§ **Passage shown**:
— start —
Bruce Evans wrote:
On Sat, 8 Nov 2003, Morten Johansen wrote:


Scott Long wrote:

Bruce Evans wrote:

[... possibly too much trimmed]

The problem here is that the keyboard controller driver tries to be too smart. If it detects that the hardware FIFO is full, it'll drain it into a per-softc, per-function ring buffer. So having psm(4) just directly read the hardware is insufficient in this scheme.


What is the per-function part?  (I'm not very familar with psm, but once
understood simpler versions of the keyboard driver.)  Several layers of
buffering might not be too bad for slow devices.  The i/o times tend to
dominate unless you do silly things like a context switch to move each
character from one buffer to other, and even that can be fast enough
(I believe it is normal for interactive input on ptys; then there's often
a remote IPC or two per character as well).


- it sometimes calls the DELAY() function, which is not permitted in fast
 interrupt handlers since apart from locking issues, fast interrupt
handlers
 are not permitted to busy-wait.

Again, the keyboard controller driver is too smart for its own good. To summarize:

read_aux_data_no_wait()
{
   Does softc->aux ring buffer contain data?
       return ring buffer data

   Check the status register
   Is the keyboard fifo full?
       DELAY(7us)
       read keyboard fifo into softc->kbd ring buffer
       Check the status register

   Is the aux fifo full?
       DELAY(7us)
       return aux fifo data
}

So you can wind up stalling for 14us in there, presumably because you
cannot read the status and data registers back-to-back without a delay.
I don't have the atkbd spec handy so I'm not sure how to optimize this.
Do you really need to check the status register before reading the data
register?
— end —
§ **Task a**:
Return the whole message about the keyboard controller driver, word for word.
The message above and these entries have no connection to each other.

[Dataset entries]
— start —
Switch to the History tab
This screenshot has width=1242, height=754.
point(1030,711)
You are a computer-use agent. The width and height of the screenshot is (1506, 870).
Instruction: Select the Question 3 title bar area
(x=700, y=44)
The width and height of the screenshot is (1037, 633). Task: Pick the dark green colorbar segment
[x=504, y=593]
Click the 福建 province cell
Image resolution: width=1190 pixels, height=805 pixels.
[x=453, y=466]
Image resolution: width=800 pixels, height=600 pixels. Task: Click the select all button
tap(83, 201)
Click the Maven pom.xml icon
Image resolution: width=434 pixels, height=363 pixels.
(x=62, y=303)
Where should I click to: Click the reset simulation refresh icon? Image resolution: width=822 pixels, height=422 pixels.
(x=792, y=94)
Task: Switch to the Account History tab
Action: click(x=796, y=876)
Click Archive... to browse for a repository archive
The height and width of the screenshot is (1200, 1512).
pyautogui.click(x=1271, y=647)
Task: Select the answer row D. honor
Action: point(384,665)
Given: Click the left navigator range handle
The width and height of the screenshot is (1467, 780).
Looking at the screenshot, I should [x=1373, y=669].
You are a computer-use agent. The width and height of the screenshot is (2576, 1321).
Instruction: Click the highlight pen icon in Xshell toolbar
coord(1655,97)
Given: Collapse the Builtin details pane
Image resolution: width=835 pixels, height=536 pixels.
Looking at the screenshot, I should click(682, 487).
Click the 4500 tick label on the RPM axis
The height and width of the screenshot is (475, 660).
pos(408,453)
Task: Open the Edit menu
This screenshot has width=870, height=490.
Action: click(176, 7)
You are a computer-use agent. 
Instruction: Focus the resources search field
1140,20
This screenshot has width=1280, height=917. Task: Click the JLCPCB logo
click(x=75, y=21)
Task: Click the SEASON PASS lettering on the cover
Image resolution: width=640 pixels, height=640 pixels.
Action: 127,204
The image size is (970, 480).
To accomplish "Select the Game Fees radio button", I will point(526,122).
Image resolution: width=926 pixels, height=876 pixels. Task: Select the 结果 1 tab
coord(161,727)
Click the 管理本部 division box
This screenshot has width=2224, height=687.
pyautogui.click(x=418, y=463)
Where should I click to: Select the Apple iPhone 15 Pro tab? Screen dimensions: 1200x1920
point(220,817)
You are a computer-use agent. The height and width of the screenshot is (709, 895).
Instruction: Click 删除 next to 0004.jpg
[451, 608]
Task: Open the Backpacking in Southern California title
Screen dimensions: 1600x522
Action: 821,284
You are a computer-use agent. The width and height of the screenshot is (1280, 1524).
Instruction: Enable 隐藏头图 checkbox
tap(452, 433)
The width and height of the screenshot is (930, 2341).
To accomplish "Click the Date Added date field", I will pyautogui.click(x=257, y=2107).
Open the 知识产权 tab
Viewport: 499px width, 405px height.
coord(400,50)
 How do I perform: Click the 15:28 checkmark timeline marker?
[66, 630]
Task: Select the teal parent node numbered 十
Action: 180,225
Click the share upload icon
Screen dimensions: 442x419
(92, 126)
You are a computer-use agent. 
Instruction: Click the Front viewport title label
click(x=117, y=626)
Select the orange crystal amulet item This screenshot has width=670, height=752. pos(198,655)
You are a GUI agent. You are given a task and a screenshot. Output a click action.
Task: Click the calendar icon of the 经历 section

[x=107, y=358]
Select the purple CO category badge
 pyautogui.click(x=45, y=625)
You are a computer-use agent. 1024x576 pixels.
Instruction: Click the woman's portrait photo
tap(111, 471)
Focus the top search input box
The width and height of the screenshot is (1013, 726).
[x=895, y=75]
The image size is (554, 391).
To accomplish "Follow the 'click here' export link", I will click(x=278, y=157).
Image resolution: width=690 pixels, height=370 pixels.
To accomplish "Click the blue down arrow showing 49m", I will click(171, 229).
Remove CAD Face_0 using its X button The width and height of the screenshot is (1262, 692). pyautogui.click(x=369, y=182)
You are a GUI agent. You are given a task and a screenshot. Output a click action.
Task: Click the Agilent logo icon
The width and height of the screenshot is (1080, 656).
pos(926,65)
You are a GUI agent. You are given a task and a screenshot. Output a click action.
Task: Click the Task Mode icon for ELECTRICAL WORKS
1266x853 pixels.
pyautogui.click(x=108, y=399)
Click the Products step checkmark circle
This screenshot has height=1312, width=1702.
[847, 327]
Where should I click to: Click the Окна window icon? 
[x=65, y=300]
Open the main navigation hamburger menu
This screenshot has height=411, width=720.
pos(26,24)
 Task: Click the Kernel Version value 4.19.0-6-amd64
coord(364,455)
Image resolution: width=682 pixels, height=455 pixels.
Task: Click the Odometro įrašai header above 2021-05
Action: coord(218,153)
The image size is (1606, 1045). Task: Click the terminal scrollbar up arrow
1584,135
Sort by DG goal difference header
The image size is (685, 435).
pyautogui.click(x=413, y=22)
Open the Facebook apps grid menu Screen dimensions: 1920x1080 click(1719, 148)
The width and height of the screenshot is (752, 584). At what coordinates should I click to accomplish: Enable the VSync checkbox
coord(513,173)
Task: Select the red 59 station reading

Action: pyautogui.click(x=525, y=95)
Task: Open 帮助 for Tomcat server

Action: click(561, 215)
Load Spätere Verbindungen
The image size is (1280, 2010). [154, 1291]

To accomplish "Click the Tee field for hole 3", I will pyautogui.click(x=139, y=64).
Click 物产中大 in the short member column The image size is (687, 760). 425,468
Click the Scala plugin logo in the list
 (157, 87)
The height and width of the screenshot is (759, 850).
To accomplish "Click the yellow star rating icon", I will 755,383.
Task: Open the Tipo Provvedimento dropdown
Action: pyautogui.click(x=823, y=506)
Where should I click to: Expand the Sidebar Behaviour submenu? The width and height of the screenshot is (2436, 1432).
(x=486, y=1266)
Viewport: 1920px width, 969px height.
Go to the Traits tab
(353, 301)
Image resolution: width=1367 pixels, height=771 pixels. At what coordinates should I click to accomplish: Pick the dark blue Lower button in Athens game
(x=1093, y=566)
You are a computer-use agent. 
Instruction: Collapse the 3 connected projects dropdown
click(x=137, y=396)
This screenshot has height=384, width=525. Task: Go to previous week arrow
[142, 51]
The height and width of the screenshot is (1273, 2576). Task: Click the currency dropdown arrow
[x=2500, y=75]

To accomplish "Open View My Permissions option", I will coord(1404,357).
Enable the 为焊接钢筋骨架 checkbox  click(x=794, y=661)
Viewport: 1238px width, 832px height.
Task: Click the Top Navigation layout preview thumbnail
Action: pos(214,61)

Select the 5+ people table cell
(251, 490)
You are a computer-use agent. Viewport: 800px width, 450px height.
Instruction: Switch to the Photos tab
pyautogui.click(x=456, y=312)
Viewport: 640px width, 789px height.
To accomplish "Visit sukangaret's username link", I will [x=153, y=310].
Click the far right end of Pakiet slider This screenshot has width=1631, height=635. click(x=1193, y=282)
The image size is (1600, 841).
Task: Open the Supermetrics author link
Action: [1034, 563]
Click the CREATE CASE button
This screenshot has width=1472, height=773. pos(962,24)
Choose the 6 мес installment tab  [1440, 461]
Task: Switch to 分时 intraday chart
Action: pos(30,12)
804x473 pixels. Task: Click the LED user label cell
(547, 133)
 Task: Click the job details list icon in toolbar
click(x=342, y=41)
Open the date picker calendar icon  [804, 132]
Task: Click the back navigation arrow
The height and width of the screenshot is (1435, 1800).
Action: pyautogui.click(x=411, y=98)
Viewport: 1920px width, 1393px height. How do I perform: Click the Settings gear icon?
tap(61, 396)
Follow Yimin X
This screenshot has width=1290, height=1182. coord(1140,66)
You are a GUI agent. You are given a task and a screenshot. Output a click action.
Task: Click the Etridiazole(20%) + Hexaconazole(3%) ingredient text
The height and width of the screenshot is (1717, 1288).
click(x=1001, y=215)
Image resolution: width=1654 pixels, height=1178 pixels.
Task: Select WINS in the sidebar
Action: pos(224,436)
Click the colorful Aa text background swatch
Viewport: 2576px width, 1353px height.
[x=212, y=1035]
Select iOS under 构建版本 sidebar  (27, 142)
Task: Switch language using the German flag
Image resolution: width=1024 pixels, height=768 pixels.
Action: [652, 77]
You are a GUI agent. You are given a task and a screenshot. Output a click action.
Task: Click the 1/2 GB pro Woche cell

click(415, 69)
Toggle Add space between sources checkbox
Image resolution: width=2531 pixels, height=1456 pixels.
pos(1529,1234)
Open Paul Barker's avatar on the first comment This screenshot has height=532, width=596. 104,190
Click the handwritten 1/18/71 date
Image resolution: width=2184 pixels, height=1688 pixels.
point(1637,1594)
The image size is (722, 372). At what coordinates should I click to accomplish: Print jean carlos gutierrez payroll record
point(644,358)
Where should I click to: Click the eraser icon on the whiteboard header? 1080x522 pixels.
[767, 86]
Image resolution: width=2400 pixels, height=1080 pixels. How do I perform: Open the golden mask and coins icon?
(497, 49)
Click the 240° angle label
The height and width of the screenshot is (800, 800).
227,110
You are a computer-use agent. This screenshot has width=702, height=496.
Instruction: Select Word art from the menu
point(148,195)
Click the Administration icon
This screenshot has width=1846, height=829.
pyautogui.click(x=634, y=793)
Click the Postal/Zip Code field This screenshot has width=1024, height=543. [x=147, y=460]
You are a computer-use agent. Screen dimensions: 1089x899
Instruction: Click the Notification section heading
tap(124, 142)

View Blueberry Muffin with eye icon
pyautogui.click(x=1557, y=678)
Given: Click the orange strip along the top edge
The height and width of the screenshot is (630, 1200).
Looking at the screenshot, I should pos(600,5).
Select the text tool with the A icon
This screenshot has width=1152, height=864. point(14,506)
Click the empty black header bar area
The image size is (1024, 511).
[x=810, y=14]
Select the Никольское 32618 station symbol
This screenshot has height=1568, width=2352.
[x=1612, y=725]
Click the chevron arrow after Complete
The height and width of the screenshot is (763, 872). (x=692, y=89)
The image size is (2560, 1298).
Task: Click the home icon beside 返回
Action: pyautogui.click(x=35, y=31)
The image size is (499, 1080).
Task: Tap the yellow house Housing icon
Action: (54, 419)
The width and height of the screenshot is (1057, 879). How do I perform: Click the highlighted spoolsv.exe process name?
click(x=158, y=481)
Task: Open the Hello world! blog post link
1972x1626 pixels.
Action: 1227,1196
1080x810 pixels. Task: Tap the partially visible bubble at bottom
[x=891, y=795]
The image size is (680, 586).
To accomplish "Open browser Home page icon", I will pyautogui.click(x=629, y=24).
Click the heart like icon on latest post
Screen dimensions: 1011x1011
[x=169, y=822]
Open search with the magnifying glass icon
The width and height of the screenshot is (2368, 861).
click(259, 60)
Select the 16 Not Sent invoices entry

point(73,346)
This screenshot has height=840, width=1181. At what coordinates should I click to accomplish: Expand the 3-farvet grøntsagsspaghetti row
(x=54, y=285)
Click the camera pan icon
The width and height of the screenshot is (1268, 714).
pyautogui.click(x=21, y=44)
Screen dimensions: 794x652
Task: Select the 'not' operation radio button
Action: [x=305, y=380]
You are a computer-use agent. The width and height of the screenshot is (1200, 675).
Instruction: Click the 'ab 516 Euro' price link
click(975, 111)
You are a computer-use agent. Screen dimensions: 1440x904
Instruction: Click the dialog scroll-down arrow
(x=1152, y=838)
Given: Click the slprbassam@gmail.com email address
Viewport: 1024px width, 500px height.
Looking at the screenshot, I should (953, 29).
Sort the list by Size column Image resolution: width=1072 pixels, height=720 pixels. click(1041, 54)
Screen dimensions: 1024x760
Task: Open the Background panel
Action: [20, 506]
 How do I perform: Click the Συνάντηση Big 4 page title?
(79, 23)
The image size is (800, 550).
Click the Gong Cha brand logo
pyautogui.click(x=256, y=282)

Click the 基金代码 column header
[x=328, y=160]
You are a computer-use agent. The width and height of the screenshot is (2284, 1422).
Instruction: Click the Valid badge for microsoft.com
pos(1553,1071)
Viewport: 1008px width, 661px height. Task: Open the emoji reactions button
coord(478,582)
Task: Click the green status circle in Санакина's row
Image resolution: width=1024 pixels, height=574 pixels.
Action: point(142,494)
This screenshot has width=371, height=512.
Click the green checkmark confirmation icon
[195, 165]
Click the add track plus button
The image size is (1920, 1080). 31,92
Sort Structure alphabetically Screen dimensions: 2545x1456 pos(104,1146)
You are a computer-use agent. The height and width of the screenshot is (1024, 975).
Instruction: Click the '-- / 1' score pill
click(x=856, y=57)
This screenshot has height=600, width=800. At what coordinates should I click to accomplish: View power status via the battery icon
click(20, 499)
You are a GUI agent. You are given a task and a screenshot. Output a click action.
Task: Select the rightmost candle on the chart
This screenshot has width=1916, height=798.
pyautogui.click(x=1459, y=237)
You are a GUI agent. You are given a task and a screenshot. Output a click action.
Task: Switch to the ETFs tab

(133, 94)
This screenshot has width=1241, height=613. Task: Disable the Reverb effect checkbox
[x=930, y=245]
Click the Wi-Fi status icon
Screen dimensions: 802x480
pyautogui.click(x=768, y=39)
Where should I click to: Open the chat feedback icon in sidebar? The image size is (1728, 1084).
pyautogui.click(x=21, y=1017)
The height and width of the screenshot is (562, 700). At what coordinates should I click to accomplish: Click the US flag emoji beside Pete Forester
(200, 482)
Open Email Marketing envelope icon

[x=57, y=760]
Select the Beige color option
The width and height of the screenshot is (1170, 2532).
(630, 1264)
— end —
§ **Task b**:
From the entries, output as a numbered list the lines between the line holding "Toggle Add space between sources checkbox" and the line holding "Click the Postal/Zip", inclusive, leaving out blank lines.

§ **Final answer a**:
Bruce Evans wrote:
On Sat, 8 Nov 2003, Morten Johansen wrote:


Scott Long wrote:

Bruce Evans wrote:

[... possibly too much trimmed]

The problem here is that the keyboard controller driver tries to be too smart. If it detects that the hardware FIFO is full, it'll drain it into a per-softc, per-function ring buffer. So having psm(4) just directly read the hardware is insufficient in this scheme.


What is the per-function part?  (I'm not very familar with psm, but once
understood simpler versions of the keyboard driver.)  Several layers of
buffering might not be too bad for slow devices.  The i/o times tend to
dominate unless you do silly things like a context switch to move each
character from one buffer to other, and even that can be fast enough
(I believe it is normal for interactive input on ptys; then there's often
a remote IPC or two per character as well).


- it sometimes calls the DELAY() function, which is not permitted in fast
 interrupt handlers since apart from locking issues, fast interrupt
handlers
 are not permitted to busy-wait.

Again, the keyboard controller driver is too smart for its own good. To summarize:

read_aux_data_no_wait()
{
   Does softc->aux ring buffer contain data?
       return ring buffer data

   Check the status register
   Is the keyboard fifo full?
       DELAY(7us)
       read keyboard fifo into softc->kbd ring buffer
       Check the status register

   Is the aux fifo full?
       DELAY(7us)
       return aux fifo data
}

So you can wind up stalling for 14us in there, presumably because you
cannot read the status and data registers back-to-back without a delay.
I don't have the atkbd spec handy so I'm not sure how to optimize this.
Do you really need to check the status register before reading the data
register?

§ **Final answer b**:
1. Toggle Add space between sources checkbox
2. Image resolution: width=2531 pixels, height=1456 pixels.
3. pos(1529,1234)
4. Open Paul Barker's avatar on the first comment This screenshot has height=532, width=596. 104,190
5. Click the handwritten 1/18/71 date
6. Image resolution: width=2184 pixels, height=1688 pixels.
7. point(1637,1594)
8. The image size is (722, 372). At what coordinates should I click to accomplish: Print jean carlos gutierrez payroll record
9. point(644,358)
10. Where should I click to: Click the eraser icon on the whiteboard header? 1080x522 pixels.
11. [767, 86]
12. Image resolution: width=2400 pixels, height=1080 pixels. How do I perform: Open the golden mask and coins icon?
13. (497, 49)
14. Click the 240° angle label
15. The height and width of the screenshot is (800, 800).
16. 227,110
17. You are a computer-use agent. This screenshot has width=702, height=496.
18. Instruction: Select Word art from the menu
19. point(148,195)
20. Click the Administration icon
21. This screenshot has width=1846, height=829.
22. pyautogui.click(x=634, y=793)
23. Click the Postal/Zip Code field This screenshot has width=1024, height=543. [x=147, y=460]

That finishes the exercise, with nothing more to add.